= David E. Stern =

American rabbi (born 1961)

Rabbi David Eli Stern (born August 1961) is the senior rabbi at Temple Emanu-El of Dallas, the largest synagogue in the South/Southwest United States and the third-largest in the Union for Reform Judaism.
 He was selected as the 26th most influential rabbi in America by Newsweek magazine in 2008 and the 30th most influential in 2009.

== Education ==
Rabbi Stern graduated with high honors from Dartmouth College, earned his M. A. in Jewish education from the Rhea Hirsch School of Education at HUC-JIR Los Angeles, California in 1988, and was ordained from HUC in 1989.

== Career ==
Rabbi Stern was the 2017-2019 President of CCAR, the Central Conference of American Rabbis, and is known for his efforts on social justice. He is the vice-chair of the Union for Reform Judaism's Joint Commission on Social Action and Chair of the Commission's Task Force on Economic Justice. He has been a fierce advocate in leading Temple Emanu-El and the Jewish community on issues such as Darfur including the creation of the Dolls for Darfur program and visiting Sudanese Refugees in Chad. He is also the past chair of both the Dallas Faith Communities Coalition, the Children's Advisory Board of the Dallas Children's Advocacy Center, and the Rabbinic Association of Greater Dallas. Rabbi Stern serves on the boards of both CHAI (Community Homes for Adults, Inc.) and the Dallas Jewish Coalition for the Homeless. He is also associated with the National Interreligious Leadership Initiative for Peace in the Middle East, and was a signatory on the group's February 28, 2006 National Interreligious Leadership Delegation for Peace in the Middle East Appeal to the President [George W. Bush] to Make Israeli-Palestinian Peace a Priority of U.S. Policy.

Rabbi Stern is also widely regarded for his sermons and adult education. He led at $17.5 million Endowment Campaign in 2002-2003. Temple Emanu-El established the Rabbi David E. Stern Endowed Scholarship in April 2007 in honor of his 18th year as a rabbi and 18th year at Temple Emanu-El. (The number 18 holds significant value in Judaism).

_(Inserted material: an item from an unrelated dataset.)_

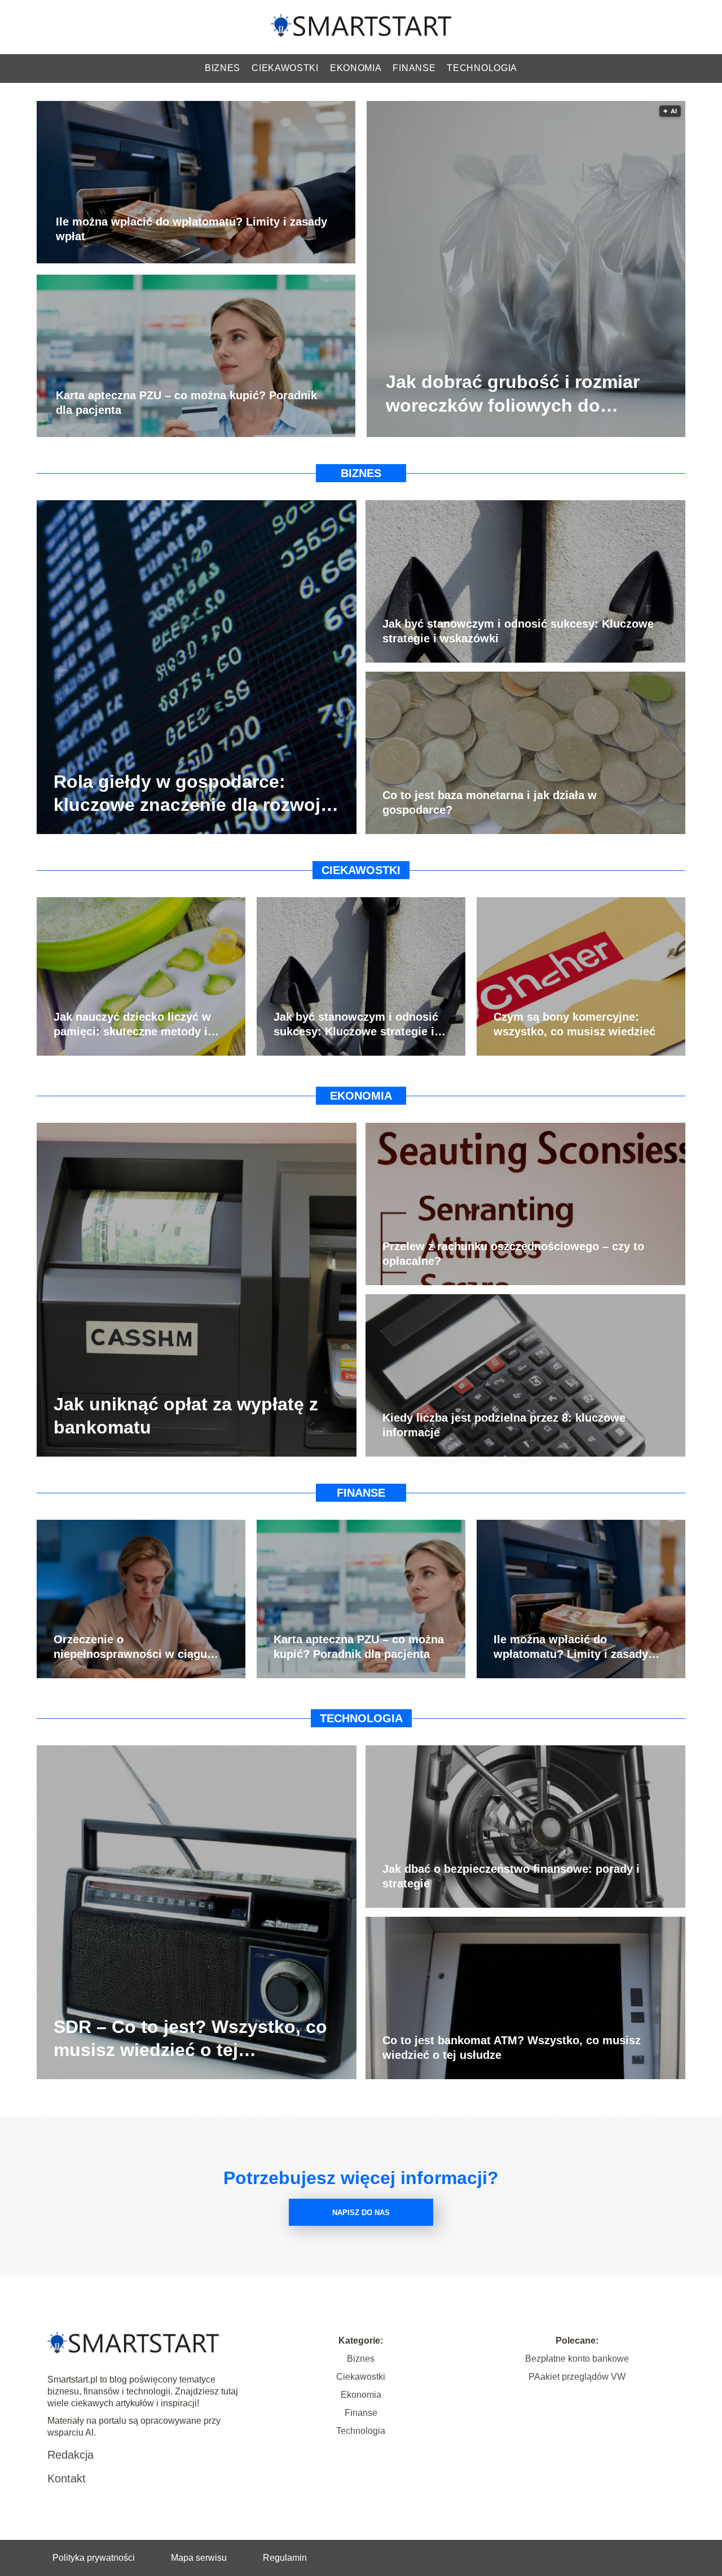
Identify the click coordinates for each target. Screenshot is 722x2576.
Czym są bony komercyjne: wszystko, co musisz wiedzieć (574, 1024)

Rabbi Stern is on the editorial board for the CCAR Journal, the journal for the Central Conference of American Rabbis, and also chairs the Governance Task Force of the CCAR. He is on the prestigious HUC-JIR's President's Rabbinic Council.

In March 2017, Rabbi Stern was installed as President of CCAR, the third generation of his family to hold that office.

== Personal life ==
Rabbi Stern is the son of Rabbi Jack Stern, the longtime former rabbi of Westchester Reform Temple and the poet Priscilla Rudin Stern (who is the daughter of Rabbi Jacob Philip Rudin, the longtime Rabbi at Temple Beth-El in Great Neck, New York). He is married to Rabbi Nancy Kasten and has three children.